WHAT TO DO -> Find every line in the records below that holds the word "agent", and copy each one.

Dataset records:
──────────────────────────────

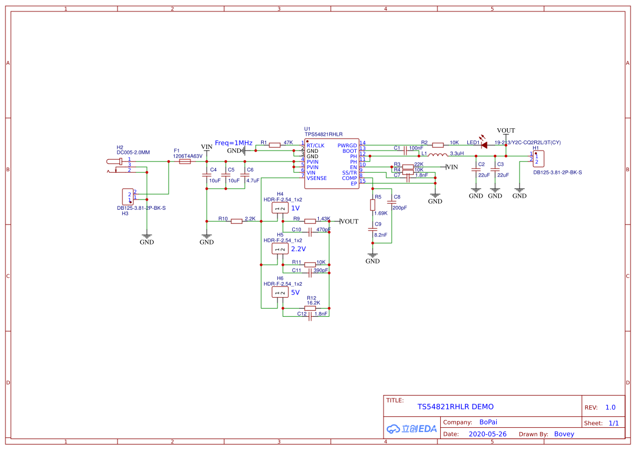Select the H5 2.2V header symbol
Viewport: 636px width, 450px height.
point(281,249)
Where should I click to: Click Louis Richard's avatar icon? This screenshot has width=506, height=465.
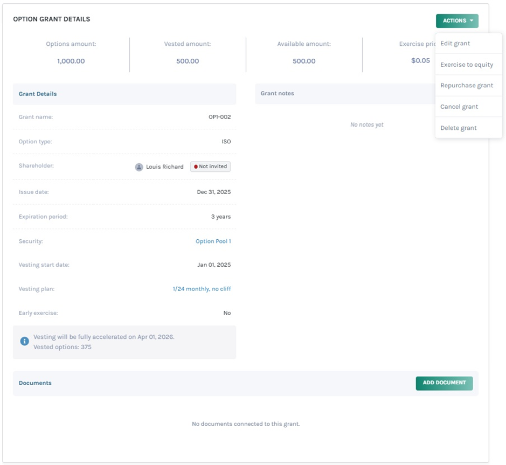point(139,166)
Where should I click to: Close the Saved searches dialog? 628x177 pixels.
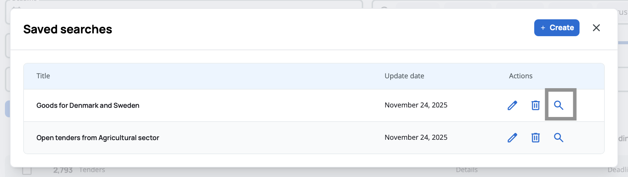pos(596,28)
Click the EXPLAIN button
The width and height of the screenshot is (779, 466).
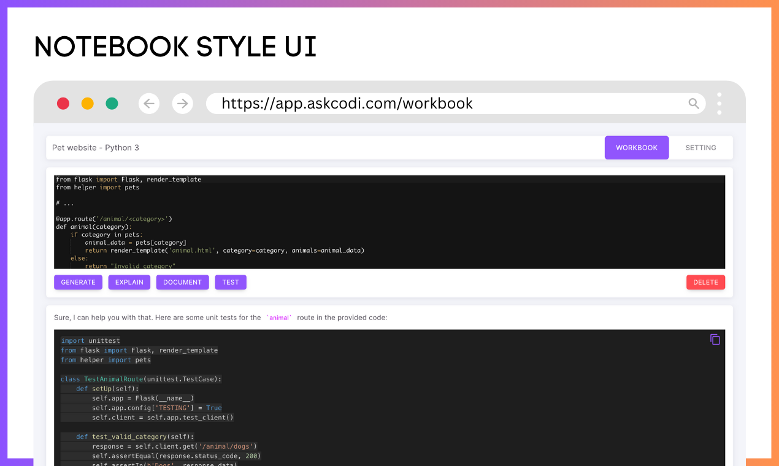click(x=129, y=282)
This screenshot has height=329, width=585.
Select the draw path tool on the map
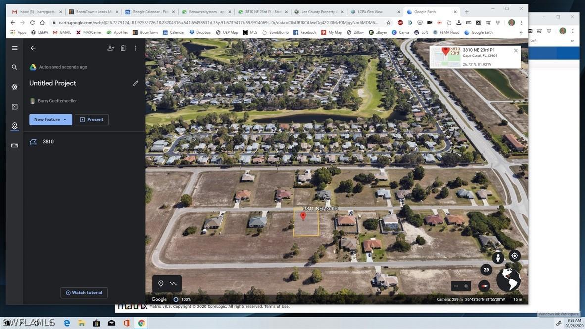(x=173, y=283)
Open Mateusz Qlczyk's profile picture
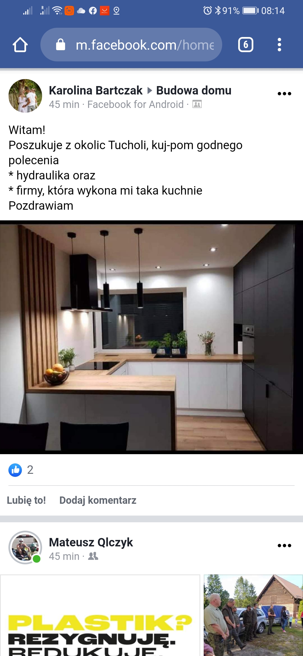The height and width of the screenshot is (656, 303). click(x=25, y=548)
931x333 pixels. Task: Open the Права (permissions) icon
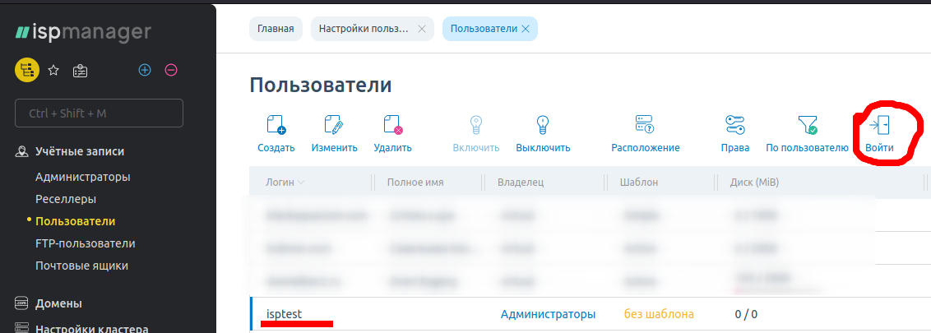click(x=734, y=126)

──────────────────────────────

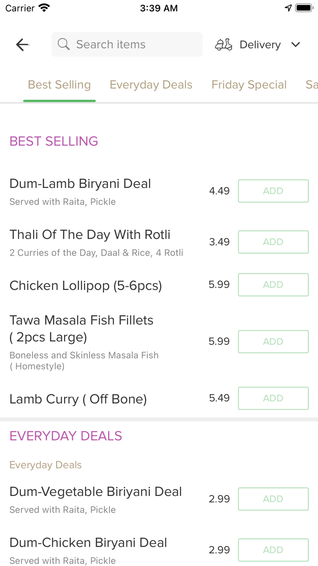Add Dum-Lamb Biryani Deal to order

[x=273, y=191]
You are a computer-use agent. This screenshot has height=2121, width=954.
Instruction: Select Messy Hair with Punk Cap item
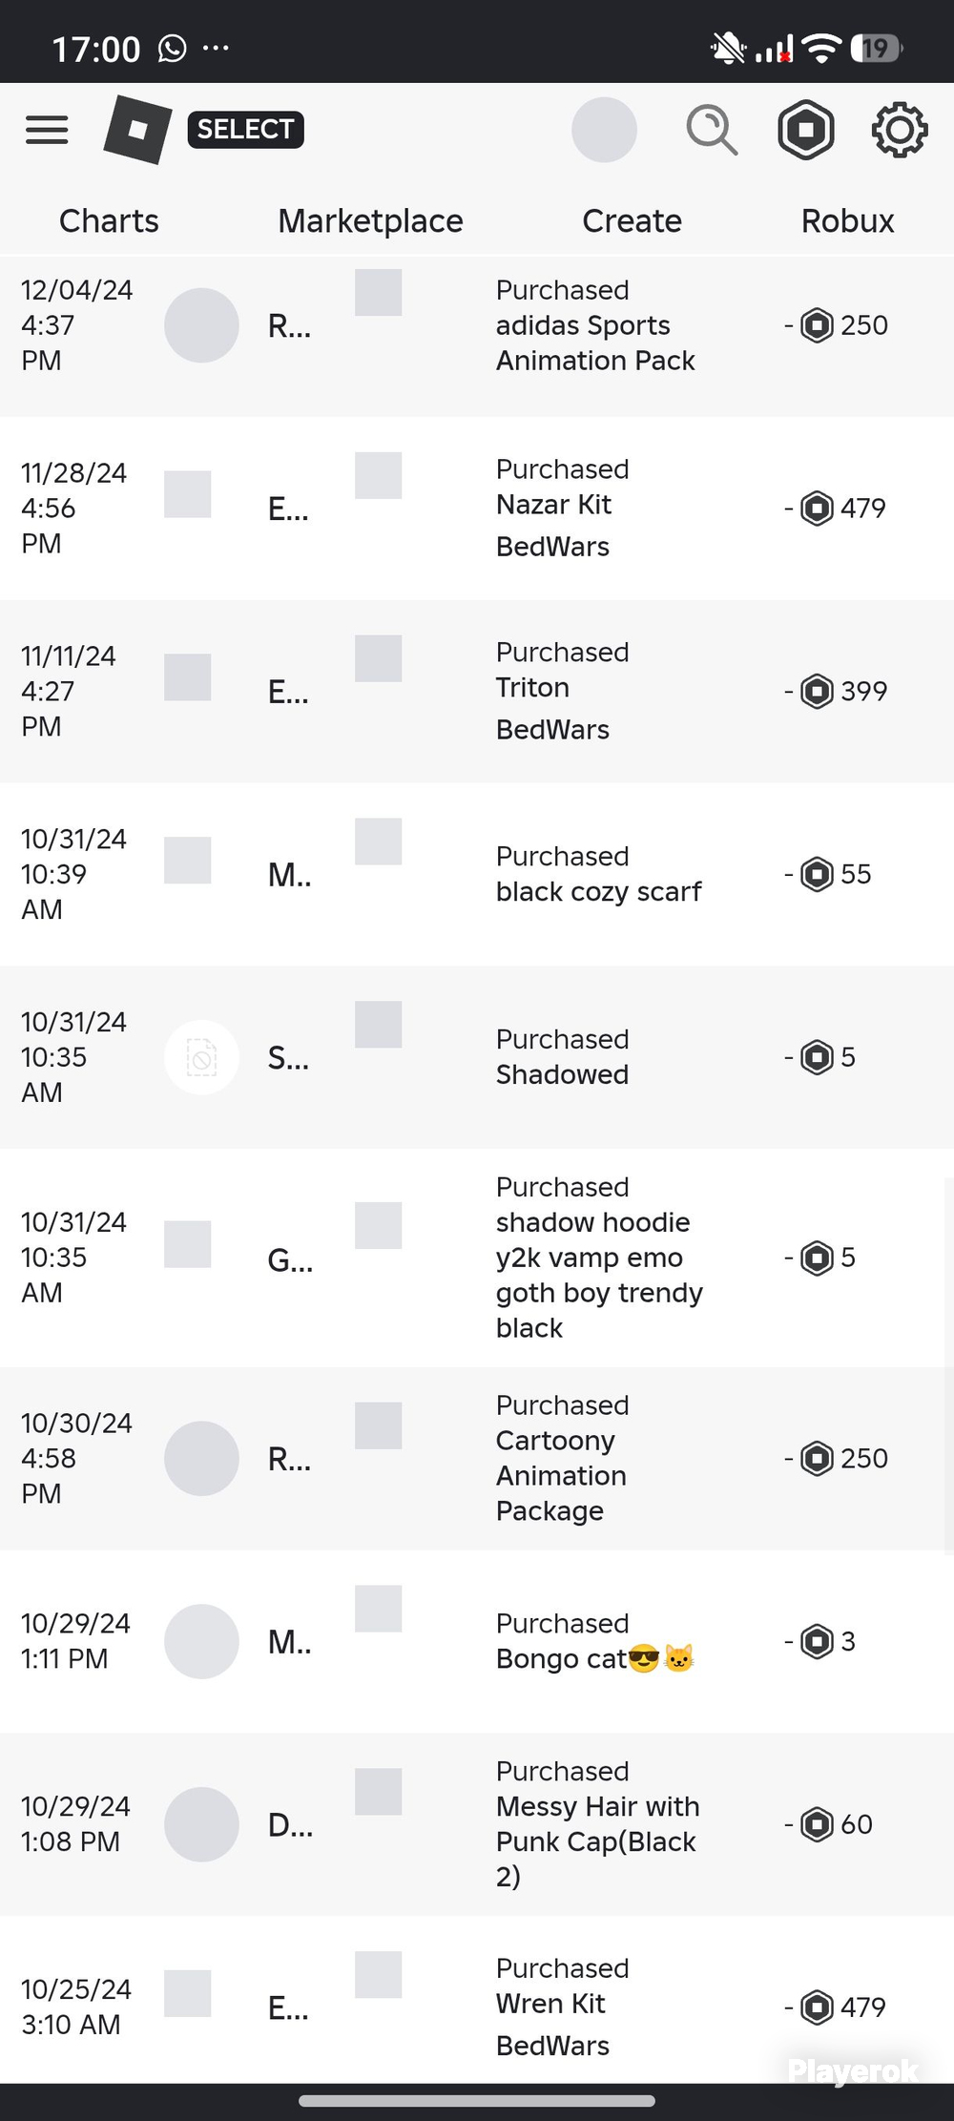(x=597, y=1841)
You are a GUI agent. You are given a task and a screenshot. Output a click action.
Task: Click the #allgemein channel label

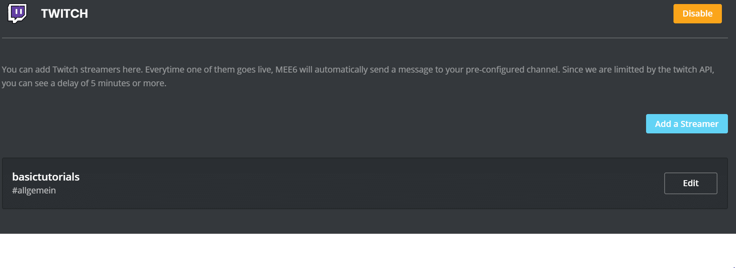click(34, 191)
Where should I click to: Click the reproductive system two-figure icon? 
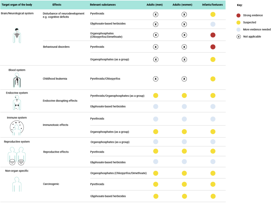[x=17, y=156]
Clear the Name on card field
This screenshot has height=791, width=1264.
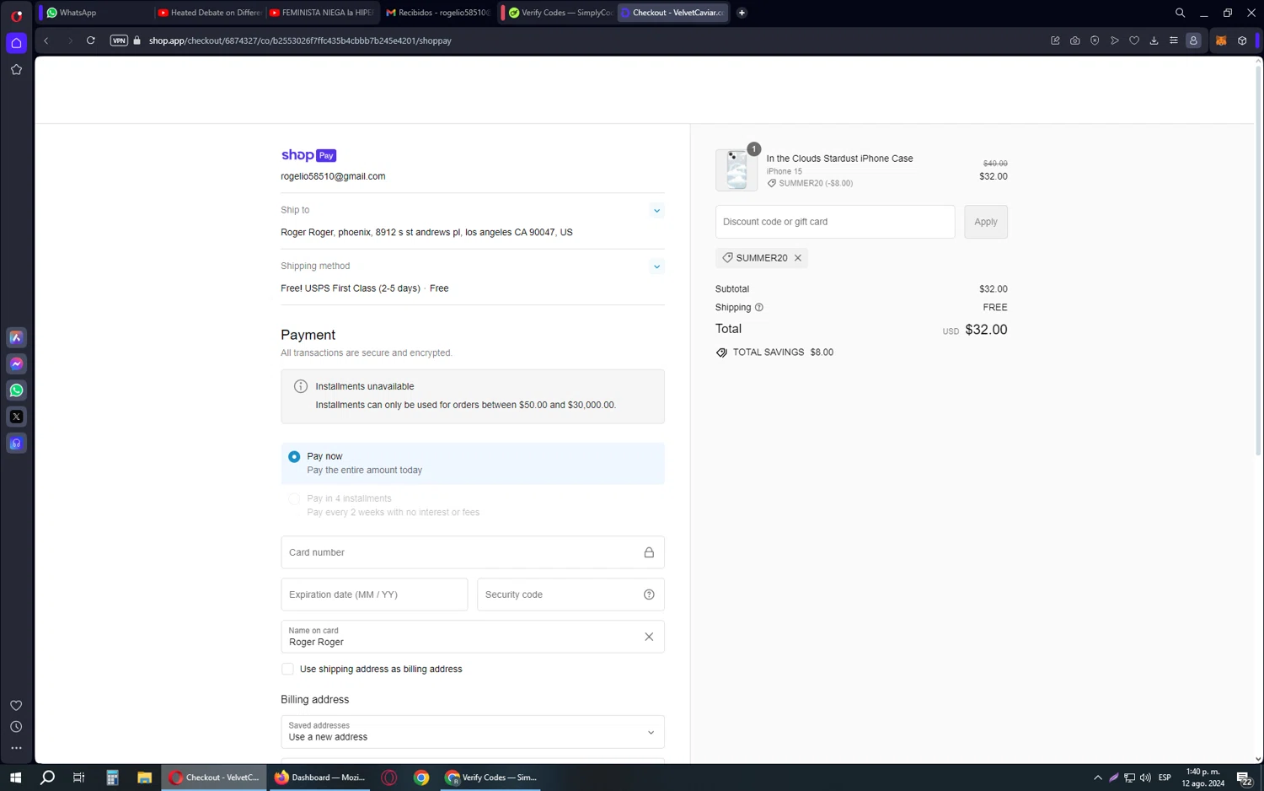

──────────────────────────────

WRITTEN REPLY ->
You are a computer-use agent. This screenshot has height=2121, width=954.
You are a GUI agent. You are given a task and a screenshot. Output a click action.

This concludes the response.